Cebà's conservative intellectual outlook was typical of Genoese lesser nobility, but conflicted with an inclination to Baroque novelty. His first book of verse, Rime, appeared in 1596 at Padua and Antwerp. The love-poetry of a Petrarchan stamp which it contained - celebrating a Genoese lady, Aurelia Spinola - gave way in a second volume of Rime (Rome, 1611) to religious and moral themes. In 1615 he published an epic poem entitled La reina Esther, which narrates Esther's story in twenty-one cantos. The poem was a huge success and established him as an author of note. Sara Copia Sullam addressed an enthusiastic letter full of praise to the Genoese poet. In the letter she admitted that she carried the book with her all the time, and even slept with it. Cebà responded to Sara's letter, and this was the start of four years of letters, gifts and poems, exchanged between the two. The Genoese Doge of the time, Giacomo Lomellini, had his palace frescoed by Domenico Fiasella with a cycle of paintings inspired by Cebà's poem.

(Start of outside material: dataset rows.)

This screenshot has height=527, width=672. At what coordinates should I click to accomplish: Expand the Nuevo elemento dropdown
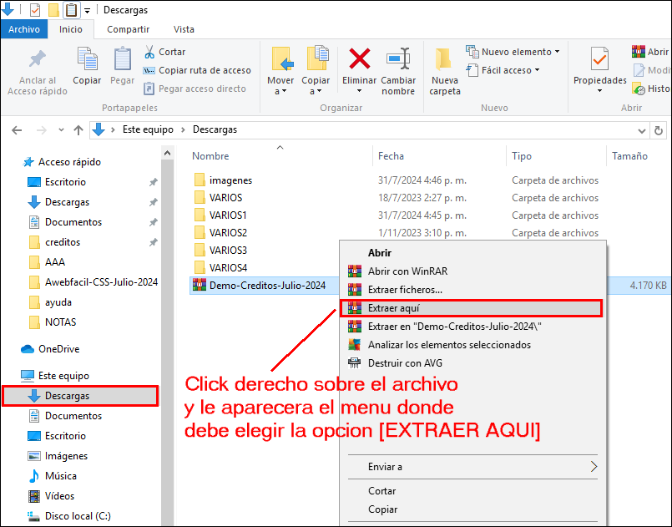pyautogui.click(x=513, y=52)
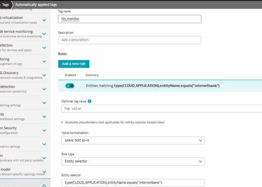The width and height of the screenshot is (262, 187).
Task: Expand the log management sidebar chevron
Action: pyautogui.click(x=44, y=62)
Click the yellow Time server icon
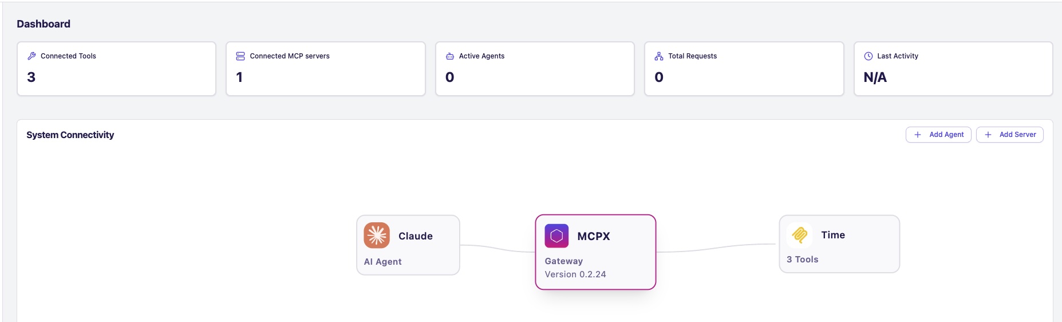1062x322 pixels. coord(800,234)
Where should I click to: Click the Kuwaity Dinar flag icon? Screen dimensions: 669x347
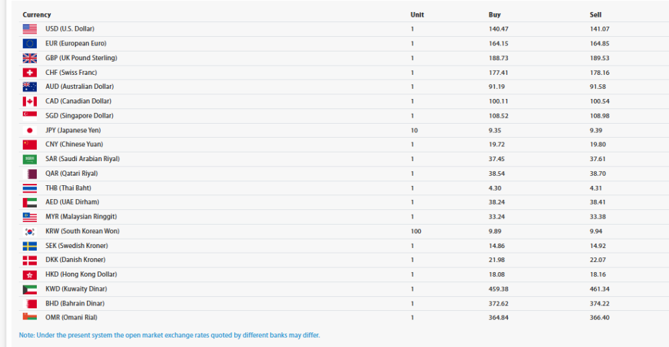click(29, 289)

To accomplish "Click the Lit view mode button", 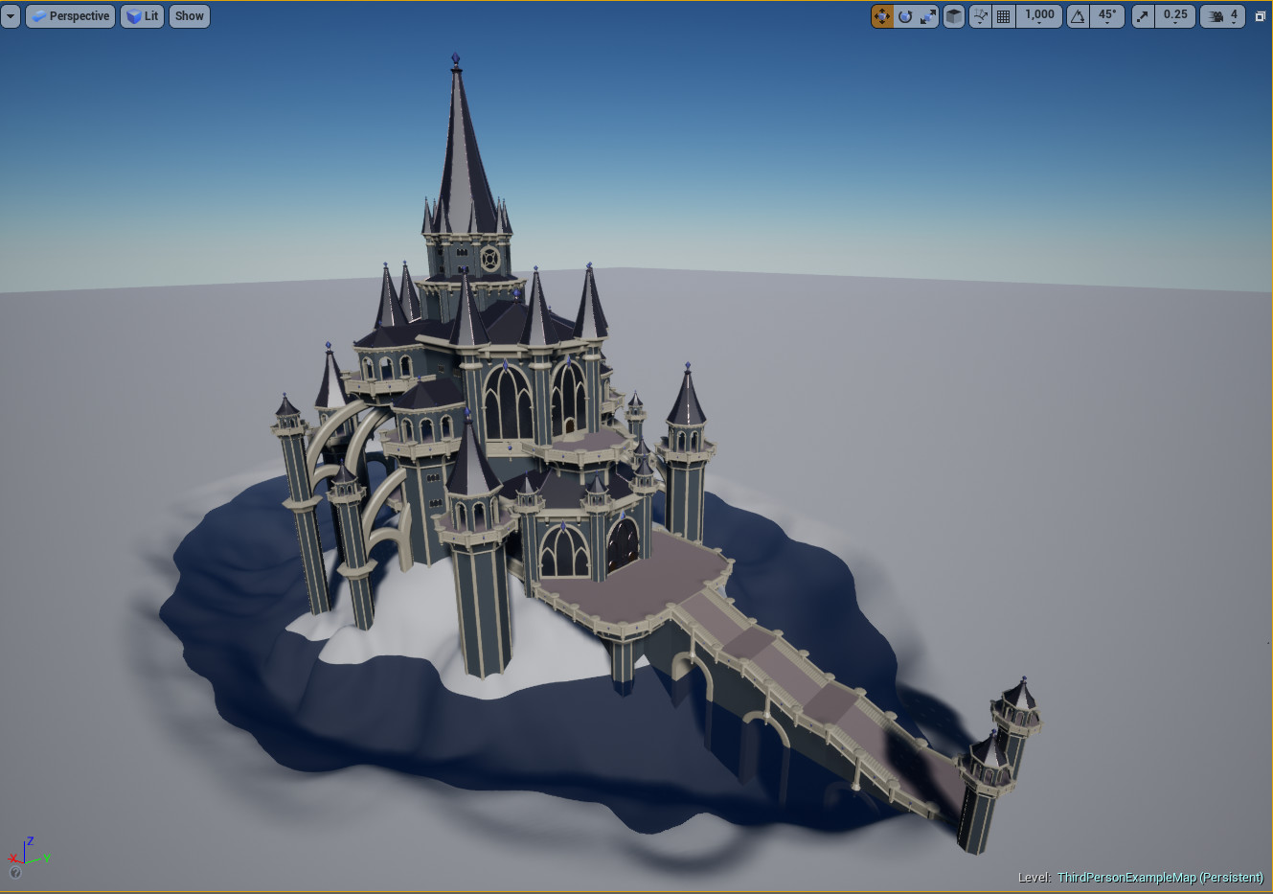I will (x=142, y=15).
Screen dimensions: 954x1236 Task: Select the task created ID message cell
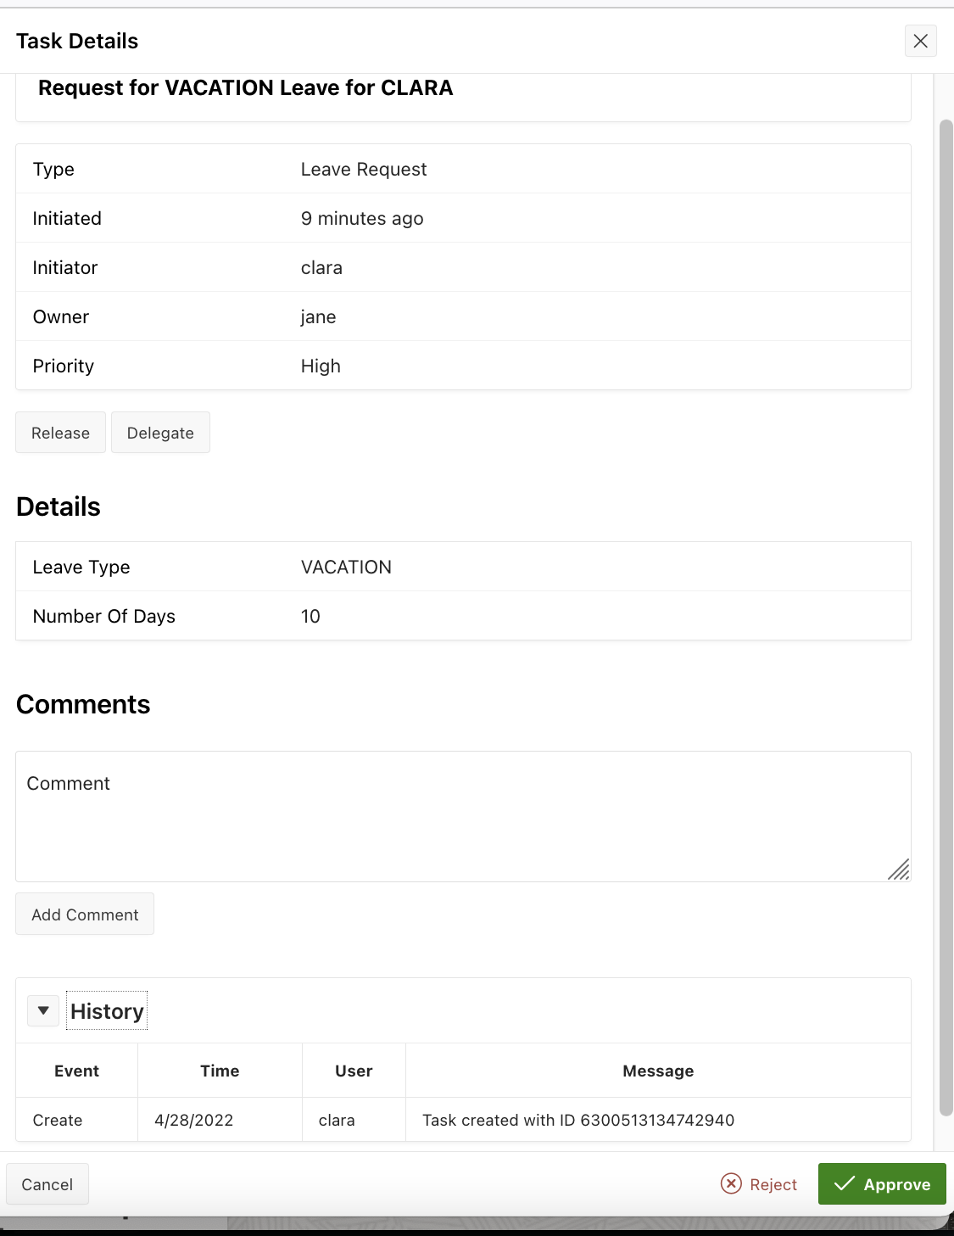(x=578, y=1120)
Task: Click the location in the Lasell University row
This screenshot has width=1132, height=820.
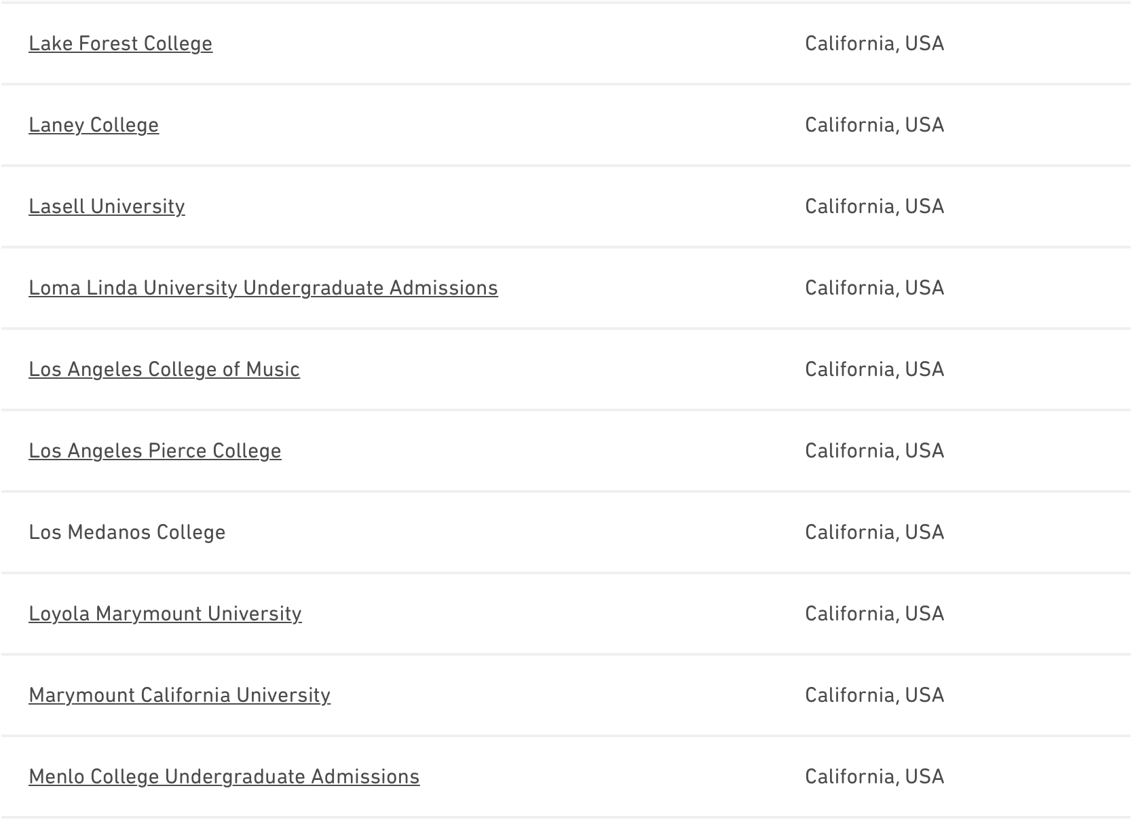Action: (x=874, y=206)
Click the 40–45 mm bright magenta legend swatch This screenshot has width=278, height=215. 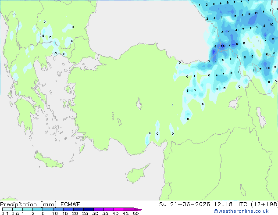(x=119, y=209)
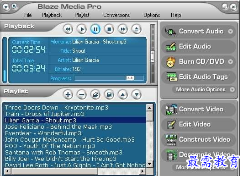
Task: Expand the Burn CD/DVD dropdown arrow
Action: point(231,62)
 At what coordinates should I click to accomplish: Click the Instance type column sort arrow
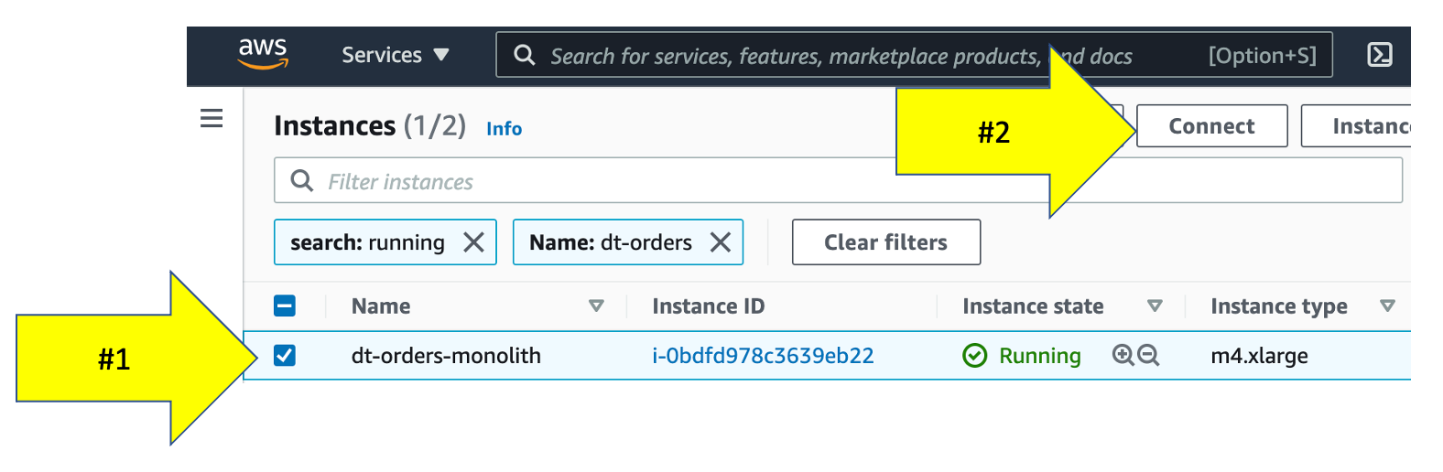[x=1387, y=306]
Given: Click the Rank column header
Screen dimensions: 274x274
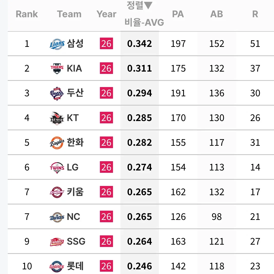Looking at the screenshot, I should click(27, 14).
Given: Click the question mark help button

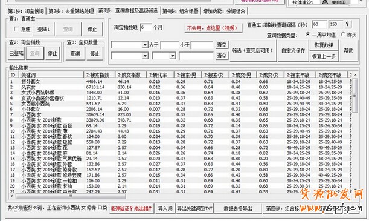Looking at the screenshot, I should (x=347, y=24).
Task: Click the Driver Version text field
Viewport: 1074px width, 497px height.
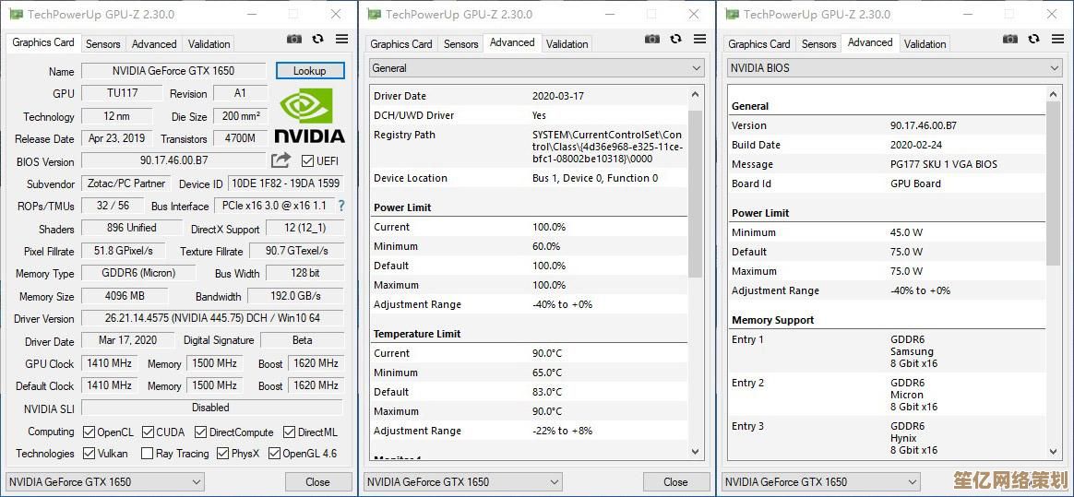Action: [x=212, y=318]
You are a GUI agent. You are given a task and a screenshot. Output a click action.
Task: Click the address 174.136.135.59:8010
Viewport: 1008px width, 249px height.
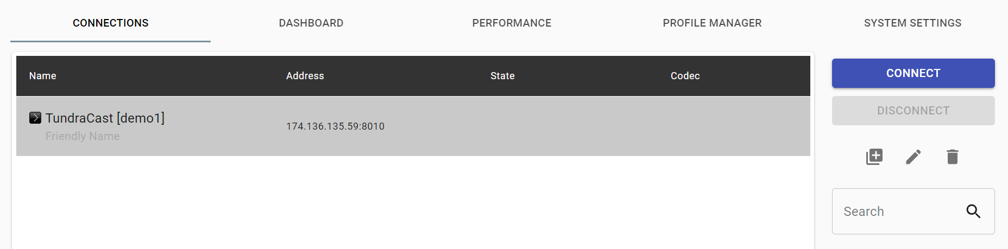coord(335,126)
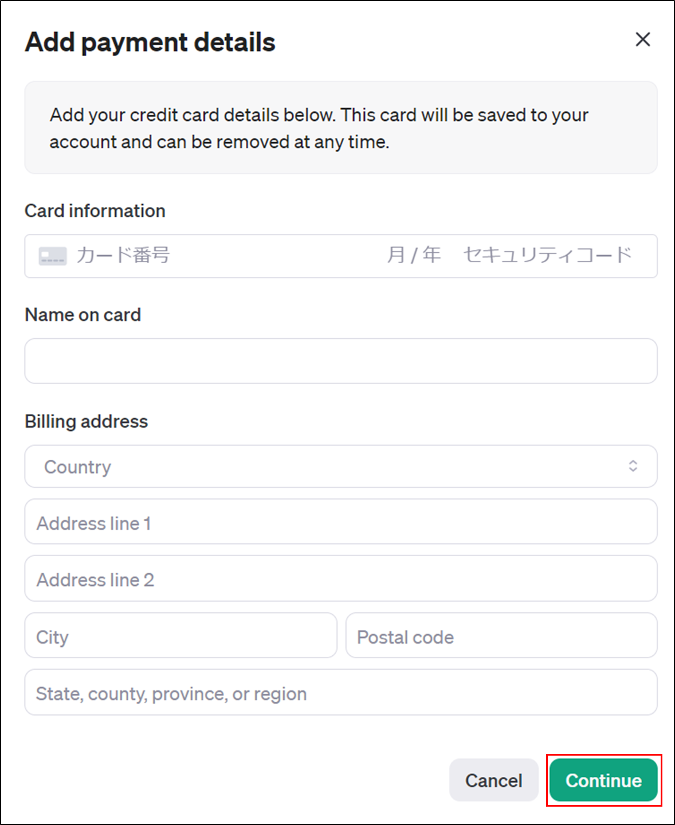Click the credit card icon in card field
675x825 pixels.
(53, 256)
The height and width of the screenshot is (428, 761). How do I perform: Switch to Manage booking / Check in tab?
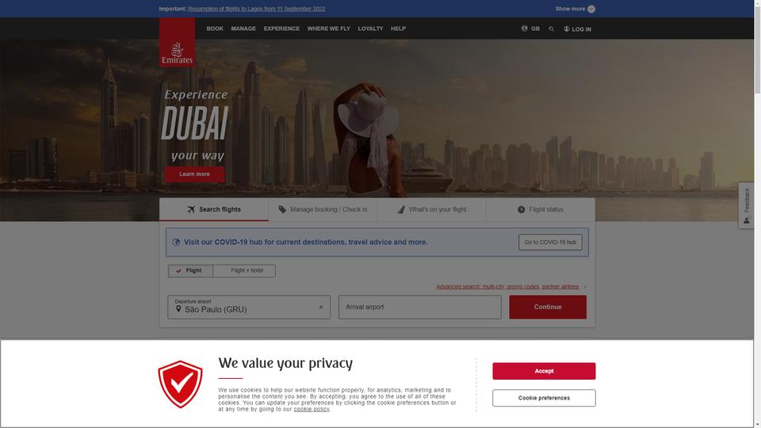[x=323, y=209]
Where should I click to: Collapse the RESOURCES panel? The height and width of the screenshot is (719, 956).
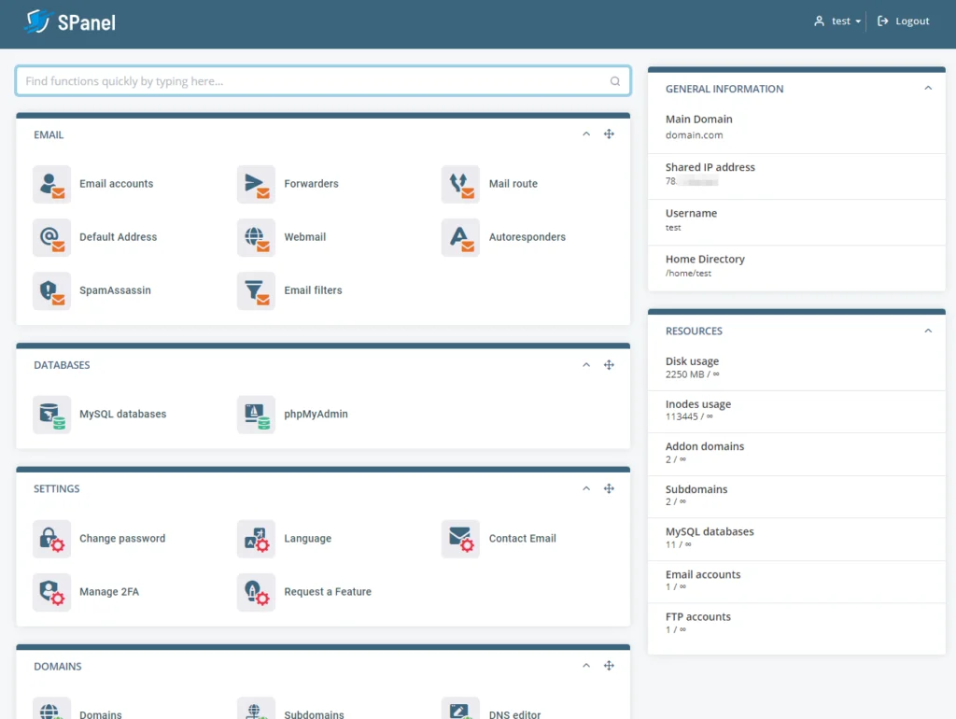point(928,331)
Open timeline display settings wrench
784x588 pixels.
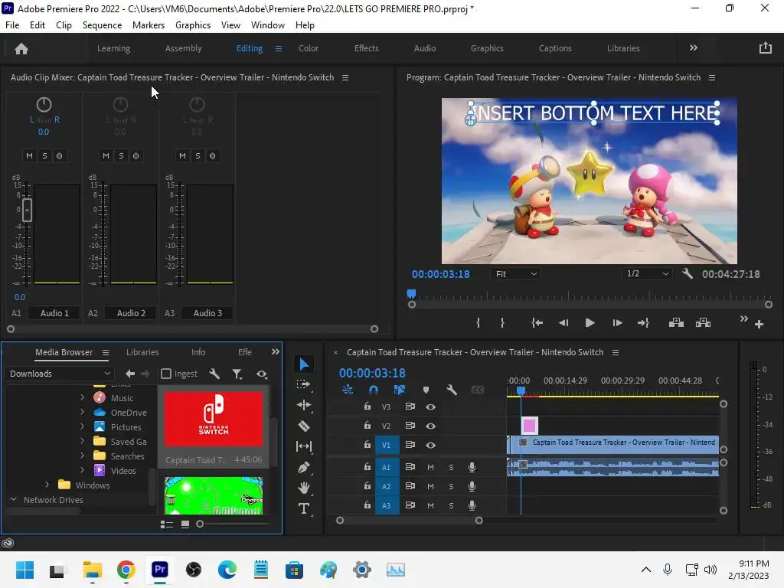click(x=452, y=390)
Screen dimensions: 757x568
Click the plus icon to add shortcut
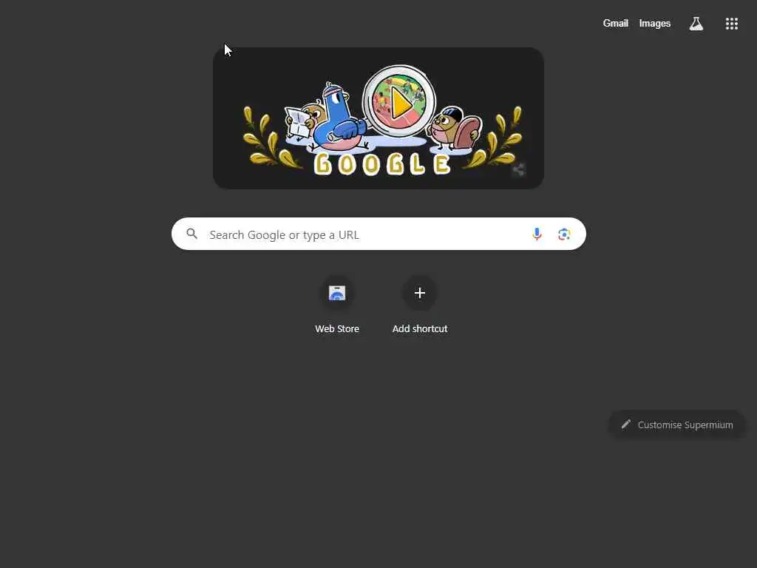tap(420, 293)
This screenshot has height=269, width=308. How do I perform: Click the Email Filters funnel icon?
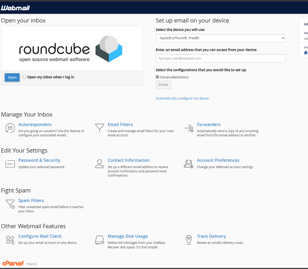coord(99,128)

In 1617 Cebà published the political treatise Il Cittadino di Repubblica, translated into English by Charles Edwards Lester and published in New York City in 1845. In 1620 he published an Italian version of Theophrastus' Characters, accompanied by a detailed commentary. In 1621 appeared the Esercitii Accademici, and the dialogue Il Gonzaga over del Poema Heroico, in which he tried to prove that Ludovico Ariosto and Torquato Tasso had adhered to the classical unities in their epics. The same year he published also a tragedy, La Principessa Silandra, and the historical treatise Il Principio dell'Historia Romana. A second epic poem, Il Furio Camillo, a second tragedy, Alcippo Spartano, and two volumes of Lettere, came out in 1623, the year of Cebà's death. A third tragedy, Le Gemelle Capovane, was printed for the first time in Scipione Maffei's Teatro Italiano (vol. 2), Verona, 1723.